KA Imaging achieves Health Canada license and FDA clearance for innovative X-ray technology

Wednesday, September 30, 2020

Digital X-ray technology developed by a University of Waterloo spinoff company has won approval from Health Canada.

A medical device licence issued for Reveal 35C, a dual-energy X-ray detector created by KA Imaging, follows clearance from the Food and Drug Administration in the United States earlier this month.

“Getting this Health Canada licence is a major step forward for KA Imaging, especially coupled with the recent FDA clearance,” Amol Karnick (BASc '95), an engineering alumnus who is president and CEO of the company, said in a media release.

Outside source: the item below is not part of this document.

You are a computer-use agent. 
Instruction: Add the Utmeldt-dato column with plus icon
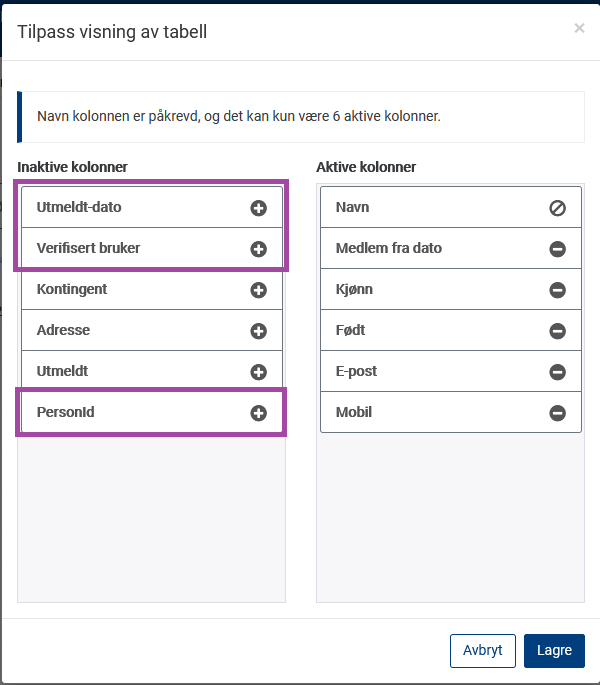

Sample images made with X-ray technology developed by Waterloo Engineering startup KA Imaging.

Sample images made with X-ray technology developed by Waterloo startup KA Imaging.

KA Imaging was founded in 2015 by Karnick and fellow alumni Sina Ghanbarzadeh (MASc '14) and Karim S. Karim (BASc '99, PhD '03), a professor of electrical and computer engineering and executive director of the Centre for Bioengineering and Biotechnology at Waterloo.

The company’s flagship product is an inexpensive, portable X-ray detector that can differentiate between bone and soft tissue in a single exposure.

It is now being tested on lung cancer patients at Grand River Hospital in Kitchener and for detection of pneumonia, including cases caused by COVID-19, at a Toronto-based hospital.